» Required action
Copy every line of the following data that includes the string "legend".

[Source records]
....................

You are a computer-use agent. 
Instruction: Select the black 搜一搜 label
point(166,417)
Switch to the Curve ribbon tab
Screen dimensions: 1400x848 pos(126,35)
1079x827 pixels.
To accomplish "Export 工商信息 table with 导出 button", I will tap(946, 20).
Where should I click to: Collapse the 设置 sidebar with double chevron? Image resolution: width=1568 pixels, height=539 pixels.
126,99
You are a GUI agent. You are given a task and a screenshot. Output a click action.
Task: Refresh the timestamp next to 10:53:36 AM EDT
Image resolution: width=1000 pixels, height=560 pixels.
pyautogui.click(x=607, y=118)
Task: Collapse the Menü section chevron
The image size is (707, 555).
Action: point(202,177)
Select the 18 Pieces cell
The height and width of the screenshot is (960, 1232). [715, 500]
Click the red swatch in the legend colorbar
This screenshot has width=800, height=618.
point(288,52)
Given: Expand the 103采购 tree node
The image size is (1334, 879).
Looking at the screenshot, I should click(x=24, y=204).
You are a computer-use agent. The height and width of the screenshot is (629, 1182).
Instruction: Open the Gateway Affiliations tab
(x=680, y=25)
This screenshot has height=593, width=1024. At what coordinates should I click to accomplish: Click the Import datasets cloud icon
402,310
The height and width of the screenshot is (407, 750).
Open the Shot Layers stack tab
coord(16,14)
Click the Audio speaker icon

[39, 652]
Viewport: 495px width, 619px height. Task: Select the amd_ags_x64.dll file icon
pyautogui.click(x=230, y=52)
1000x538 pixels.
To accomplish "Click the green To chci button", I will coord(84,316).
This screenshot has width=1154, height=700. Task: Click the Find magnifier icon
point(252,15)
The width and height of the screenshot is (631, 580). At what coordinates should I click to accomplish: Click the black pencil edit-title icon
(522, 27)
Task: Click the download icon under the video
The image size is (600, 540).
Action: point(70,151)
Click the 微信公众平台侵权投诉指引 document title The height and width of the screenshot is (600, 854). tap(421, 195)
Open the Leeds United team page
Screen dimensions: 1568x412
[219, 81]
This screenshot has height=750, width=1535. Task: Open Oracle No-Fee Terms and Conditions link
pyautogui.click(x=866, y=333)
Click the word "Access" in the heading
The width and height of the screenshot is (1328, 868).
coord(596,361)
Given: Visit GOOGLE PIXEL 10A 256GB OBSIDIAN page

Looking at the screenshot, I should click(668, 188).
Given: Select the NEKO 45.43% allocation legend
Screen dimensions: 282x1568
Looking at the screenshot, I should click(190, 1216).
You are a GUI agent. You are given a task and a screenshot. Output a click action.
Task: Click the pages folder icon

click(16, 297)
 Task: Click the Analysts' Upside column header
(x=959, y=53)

....................

» Result for this task
Click the red swatch in the legend colorbar
Given: Select the NEKO 45.43% allocation legend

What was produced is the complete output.